Please keep your hands off our pensions!

Carol Kovacik, Berkeley

Student success

Mayor Rahm Emanuel outlined a bold plan for Chicago Public Schools in his stirring inaugural address. His plans to increase the school day and the school year are critical to improving the success rate of CPS students. It is clear the mayor is serious about significant change, and he’s not afraid to push the envelope or make waves.

We know the personal involvement of an adult in a child’s education is critical and, as the mayor pointed out, parents need to be accountable. For those students, however, whose parents can’t fulfill that role, we need to be sure there are others to step in to take that nurturing and helping role.

There are many successful models in our community that show how it is done. One is our LINK Unlimited program, which is an extraordinary local model for addressing the unmet needs of urban, high-performing youth. It offers academically promising African-American students from economically disadvantaged homes an opportunity to attend the city’s highest-performing private and parochial schools. Each LINK scholar gets four years of financial support by an individual mentor from the business and professional community, who guides him or her through his or her educational journey. One hundred percent of the graduating seniors benefit from LINK’s academic enrichment programs; this results in acceptance at top-tier four-year colleges and universities.

Virgil Jones, president, LINK Unlimited, Chicago

Lessons being learned

After reading “‘The Marine’ keeps ’em in line; At high school where performance has been dismal, principal leading reform charge is starting to get results” (Page 1, May 25), by Tribune reporter Noreen S. Ahmed-Ullah, I extend my congratulations to principal Kenyatta Stansberry, who has turned around the behavior of the students at Marshall Metropolitan High School in Chicago. That is certainly a wonderful feat to focus the students on being good members of our society.

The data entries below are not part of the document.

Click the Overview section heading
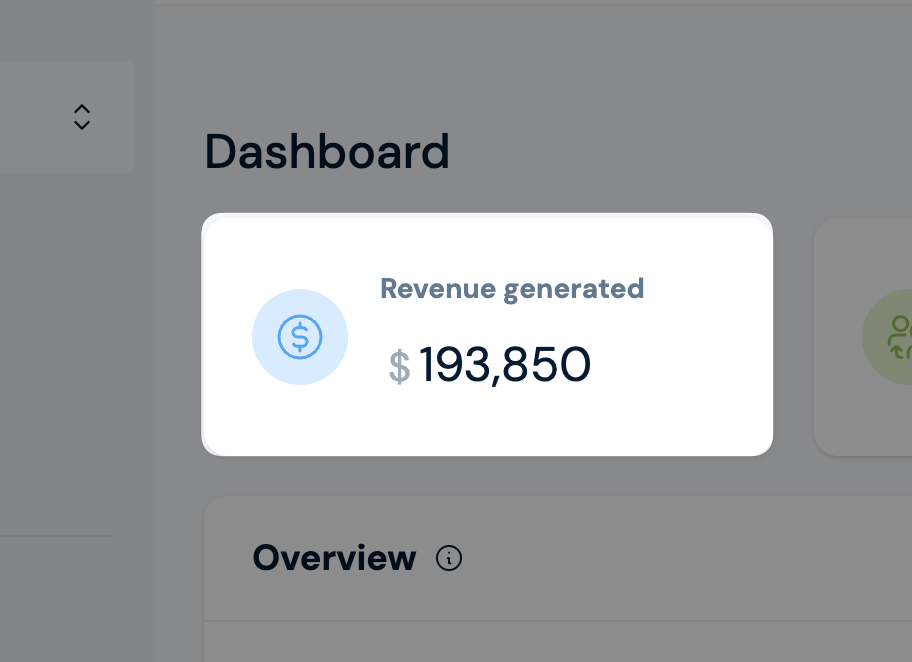This screenshot has height=662, width=912. 334,558
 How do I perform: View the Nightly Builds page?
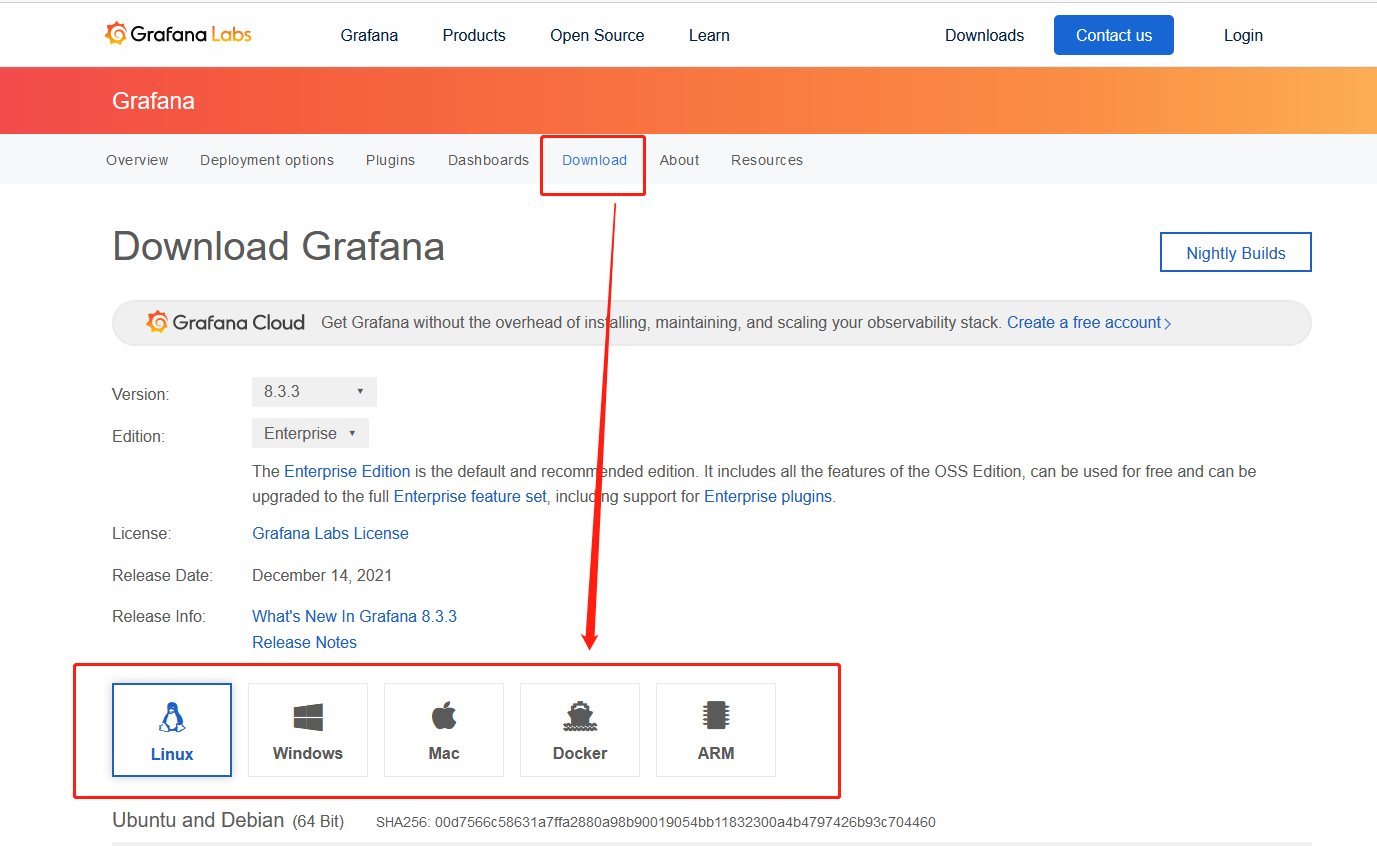tap(1235, 252)
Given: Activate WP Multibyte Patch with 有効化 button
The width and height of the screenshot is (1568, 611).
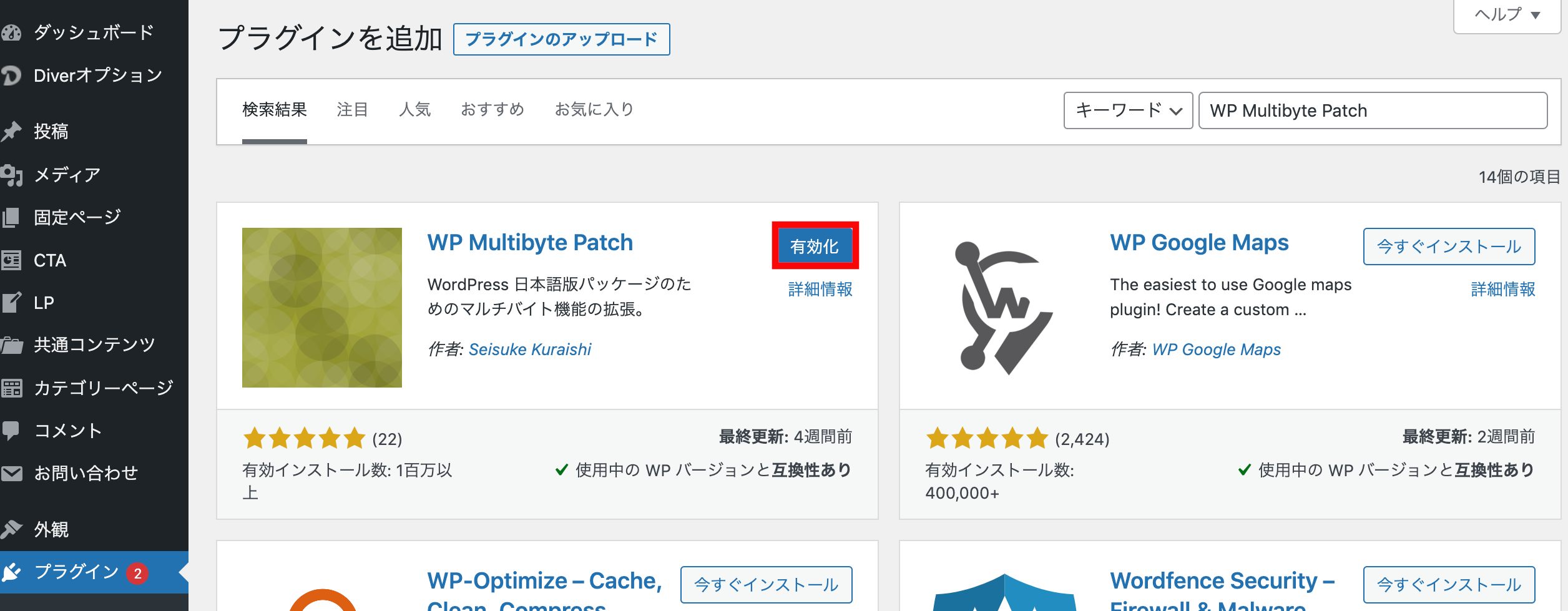Looking at the screenshot, I should (815, 246).
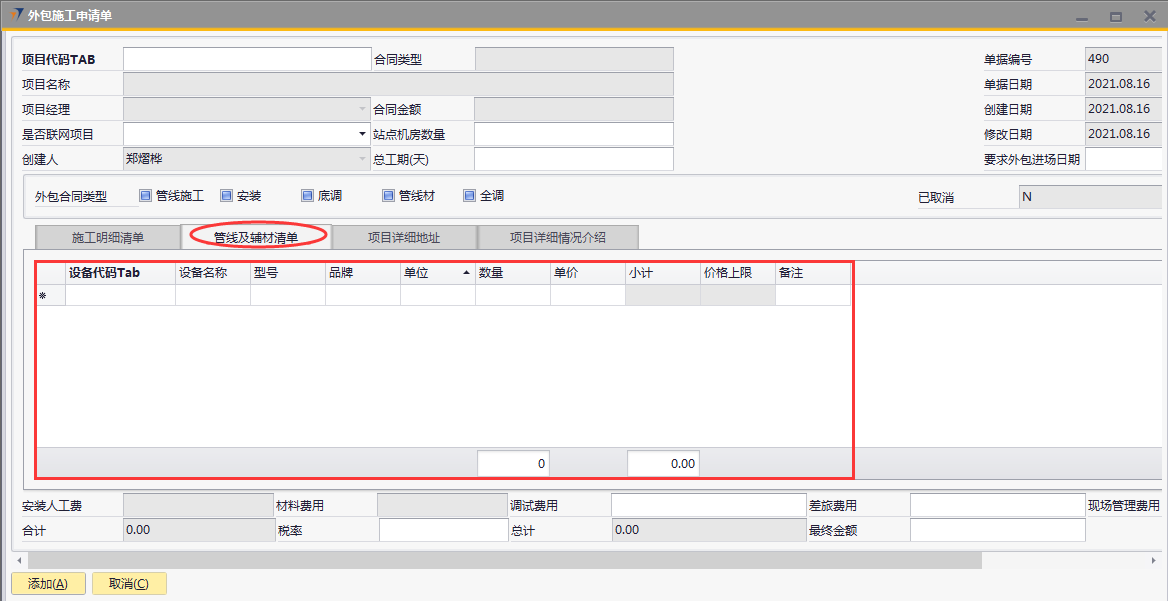Viewport: 1168px width, 601px height.
Task: Toggle the 安装 checkbox
Action: [227, 196]
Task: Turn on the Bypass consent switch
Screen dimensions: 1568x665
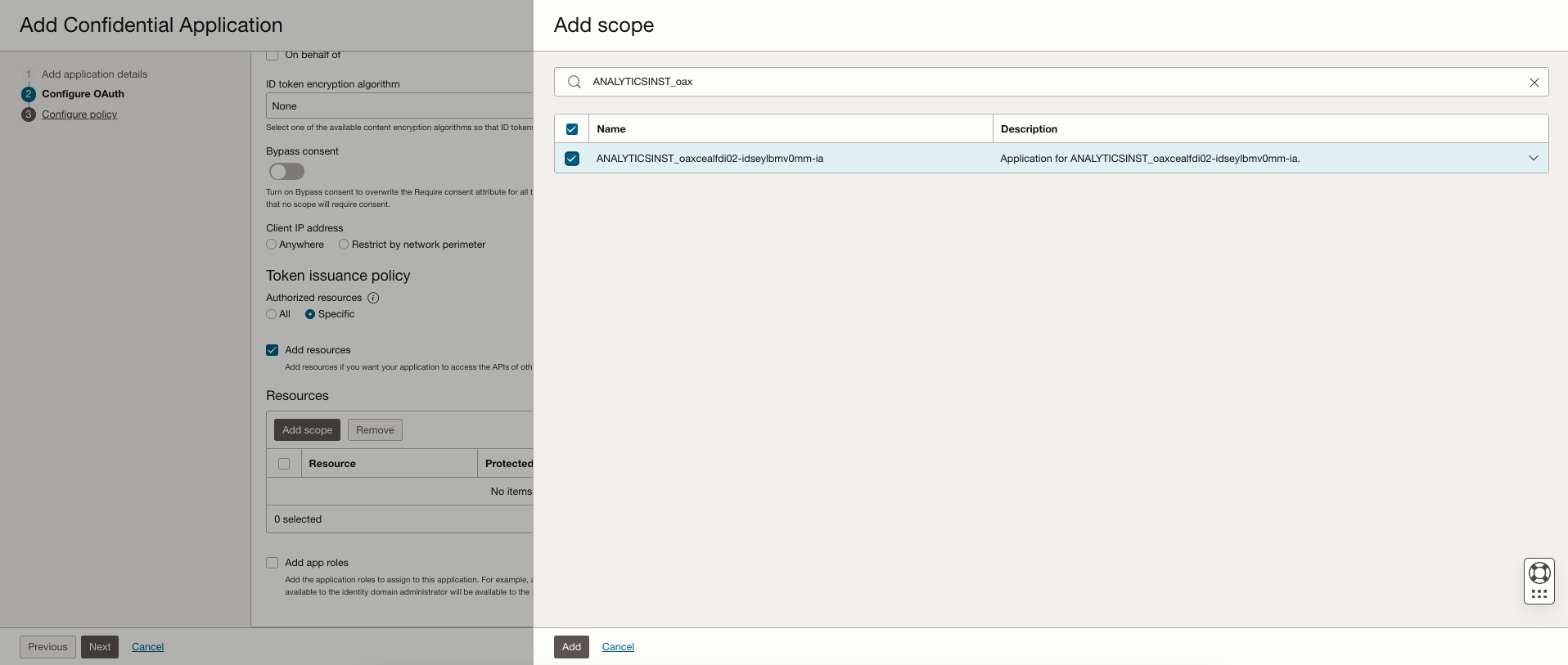Action: [286, 172]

I am very disappointed at the three lines that were devoted to what is going on at Marshall in regard to instruction. What are we teaching them? Why are we teaching them a specific facet of history, math, English, etc.? The taxpayers want to know more about the instruction rather than the fact that they can now behave. What is the vision of the school in regard to instruction? Do we teach the students to read statistics, to analyze poems, to figure out the major players in the development of the history of Chicago? I would like to know more about the instruction that is taking place every day for six hours. That’s what we send our students to school to accomplish.

Eileen Quinn Knight, St. Xavier University, Chicago

Experienced educator

I’ve been a public school teacher in Chicago for the past six years, and it frustrates me when new initiatives are denounced before they are launched. The new Chicago Public Schools CEO, Jean-Claude Brizard, hasn’t had a chance to prove his merit in Chicago. Mayor Rahm Emanuel is no-nonsense about education. He’s stated numerous times that improving Chicago’s schools is his No. 1 priority. Emanuel has chosen an experienced educator to lead our schools, and I’m hard-pressed to believe that Brizard has anything other than students’ best interests in mind.

Any solution to our city’s education problem is going to require a number of groups with different stakes in our schools to work together. I have read different spins on Brizard’s accomplishments from diverse sources. It’s hard to form a conclusion from it all. All I want to see, as a teacher and lifelong Chicagoan. is a leader take the helm and remind this city’s parents, students, business leaders and other stakeholders that the we need to work together. Brizard hasn’t shut anyone out of the conversation; thus, so far so good.

Moving forward I hope to be held accountable for my performance, I hope my students to be held accountable for theirs and I hope Brizard to be held accountable for his. Accountability cannot be assigned until action has been taken. Let’s wait until we have something to chew on before we spit it out. Brizard must be given a chance.